De ambtenaar die overtollig is geworden of van wie de functie vervalt wegens opheffing of wegens verandering in de inrichting van het organisatieonderdeel waarbij hij werkzaam is, komt in aanmerking voor bemiddeling in een passende dan wel - in onderling overleg - een geschikte functie.

Artikel 2.3. 

Indien een functie zich zodanig wijzigt dat door het wegvallen van een aantal werkzaamheden niet langer sprake is van een passende functie, komt de ambtenaar in aanmerking voor een aanvulling van de functie met passende of - in onderling overleg - met geschikte werkzaamheden, dan wel passende of - in onderling overleg - geschikte functie.

Artikel 2.4. 

De ambtenaar is verplicht, onverminderd het recht om bezwaar te maken en beroep aan te tekenen, een hem aangeboden passende functie te aanvaarden.

Artikel 2.5. 

Hangende een onderzoek naar plaatsingsmogelijkheden of de behandeling van een bezwaar of beroep kan de ambtenaar worden verplicht tijdelijk andere werkzaamheden te verrichten of de functie te vervullen waartegen hij bezwaar heeft gemaakt of beroep heeft ingesteld.

Artikel 2.6. 

Ten aanzien van de ambtenaar voor wie geen passende of geschikte functie beschikbaar is en ten aanzien van wie een ingrijpende herscholing in redelijkheid niet kan worden gevorderd, zal de werkgever in overleg met de ambtenaar afspraken maken over de toepassing van het flankerend beleid, zowel met betrekking tot de keuze van de maatregelen als het tijdstip waarop maatregelen (eventueel gefaseerd) ingezet worden.

Artikel 2.7. 

Herplaatsing geschiedt bij voorkeur in een functie met een functieschaal die gelijk is aan de functieschaal van de oude functie. Indien dat niet mogelijk is gebleken, geschiedt herplaatsing in een functie waaraan een functioneel schaalniveau is verbonden van één schaal lager dan de functieschaal van de oude functie; indien ook dat laatste niet mogelijk is gebleken, is ook herplaatsing in een functie waaraan een functioneel schaalniveau is verbonden van twee schalen lager dan de functieschaal van de oude functie, passend te achten. Het herplaatsingsonderzoek richt zich in eerste instantie op herplaatsing binnen de provinciale organisatie; indien het interne herplaatsingsonderzoek onvoldoende perspectief op herplaatsing biedt, zullen - gelijktijdig met het interne onderzoek dan wel daarna - externe herplaatsingsmogelijkheden worden onderzocht.

Artikel 2.8. 

Vervallen

Artikel 2.9. 

De ambtenaar die niet in een functie met eenzelfde functieschaal kan worden geplaatst en in een functie wordt geplaatst dan wel een functie aanvaardt met een lagere functieschaal, behoudt het salaris en de salarisaanspraken verbonden aan zijn functie die hij tot het moment van herplaatsing heeft vervuld.

Artikel 2.10. 

Iedereen die betrokken is bij de organisatieverandering/reorganisatie is gehouden het recht op privacy van de ambtenaren te eerbiedigen en persoonsgegevens van ambtenaren, verkregen in verband met deze organisatieverandering/reorganisatie, als vertrouwelijk te behandelen.

Artikel 2.11. 

  • a.

    Bij herplaatsing worden de aan de oorspronkelijke functie verbonden toelagen afgebouwd volgens de voor de betreffende toelage vastgestelde afbouwregeling.
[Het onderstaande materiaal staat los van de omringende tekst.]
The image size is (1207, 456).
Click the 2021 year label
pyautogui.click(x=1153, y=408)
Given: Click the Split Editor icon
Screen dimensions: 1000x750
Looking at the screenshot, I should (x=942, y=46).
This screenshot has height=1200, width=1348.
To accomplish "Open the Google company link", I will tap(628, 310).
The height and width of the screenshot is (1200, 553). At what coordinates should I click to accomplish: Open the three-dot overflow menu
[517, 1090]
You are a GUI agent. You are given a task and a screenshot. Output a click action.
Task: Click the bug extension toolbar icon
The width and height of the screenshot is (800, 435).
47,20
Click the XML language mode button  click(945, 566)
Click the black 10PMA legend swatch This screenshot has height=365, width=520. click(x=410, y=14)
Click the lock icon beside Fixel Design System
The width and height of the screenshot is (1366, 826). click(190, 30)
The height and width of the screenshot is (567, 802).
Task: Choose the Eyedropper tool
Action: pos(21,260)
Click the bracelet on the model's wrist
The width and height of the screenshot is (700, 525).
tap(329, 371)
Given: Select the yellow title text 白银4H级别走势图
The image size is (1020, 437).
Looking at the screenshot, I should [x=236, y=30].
    Indien er geen afbouwregeling van toepassing is, geldt de volgende regeling. Toelagen blijven in het eerste jaar na de herplaatsing behouden. Daarna vindt de navolgende afbouwregeling plaats: tweede jaar 75%, derde jaar 50%, vierde jaar 25% van de toelage. In het vijfde jaar is er dus geen recht meer op een toelage.

  • b.

    Indien een lagere dan de oorspronkelijke toelage moet worden toegekend, gaat deze in bij aanvang van het tweede jaar na herplaatsing, tenzij deze toelage meer dan 50% lager is dan de oorspronkelijke. In dat geval wordt gedurende het tweede jaar 50% van de oude en met ingang van het derde jaar de nieuwe toelage toegekend. 

  • c.

    Toelagecomponenten verbonden aan de nieuwe functie zullen op de oude toelagen in mindering worden gebracht. Dit geldt eveneens indien werkzaamheden van de functie wegvallen waarop een toelage gebaseerd was.

Artikel 2.12. 

Behoud studiefaciliteitenToegekende rechten op grond van de paragraaf 8.3 Collectieve Arbeidsvoorwaardenregeling Provincies 2018 blijven gehandhaafd indien de studie wordt voortgezet, ook als deze studie niet van direct belang is voor de aangeboden functie. Indien de betrokken ambtenaar en het management van mening zijn dat het, gezien de aard van de functie, geen zin heeft een aangevangen studie voort te zetten, rust op hem geen terugbetalingsverplichting indien hij de studie om die reden staakt dan wel moet staken in verband met het volgen van een studie of opleiding die wel van belang is voor de nieuwe of gewijzigde functie.

Artikel 2.13. 

Toekenning studiefaciliteiten bij herplaatsing

  • a.

    Indien voor de vervulling van een nieuwe of gewijzigde functie noodzakelijk, wordt door het management, in overleg met de betrokken ambtenaar, een her-, om- of bijscholingsplan opgesteld.

  • b.

    Kosten die voortvloeien uit het her-, om- of bijscholingsplan worden voor 100% vergoed.

  • c.

    Met betrekking tot verloffaciliteiten zijn de bepalingen van artikel 8.3.3 Collectieve Arbeidsvoorwaardenregeling Provincies 2018 van toepassing.

  • d.

    Gedeputeerde Staten kunnen op grond van artikel 8.3.3 Collectieve Arbeidsvoorwaardenregeling Provincies 2018 een ambtenaar opdragen een bepaalde studie of opleiding te volgen indien deze functioneel noodzakelijk is.

  • e.

    De verplichting als bedoeld in onderdeel d wordt niet opgelegd aan ambtenaren in de leeftijd van 55 jaar en ouder.

3 HERPLAATSINGEN 

3.1 Procedure herplaatsingen

Artikel 3.1.1. 

Herplaatsingskandidaten worden geplaatst op een herplaatsingslijst.

Artikel 3.1.2. 

Na plaatsing op de herplaatsingslijst wordt zorgvuldig nagegaan of een andere passende functie voorhanden is. Indien zulks het geval is, wordt de ambtenaar hierover geïnformeerd.

Artikel 3.1.3. 

Indien de ambtenaar blijvend van oordeel is dat:

  • a.

    een hem aangeboden functie niet passend is;

  • b.

    een naar zijn oordeel passende functie niet wordt aangeboden, kunnen Gedeputeerde Staten, alvorens een beslissing te nemen omtrent toewijzing van de functie, de commissie als bedoeld in artikel 3.1.5. vragen haar zienswijze te geven omtrent de passendheid.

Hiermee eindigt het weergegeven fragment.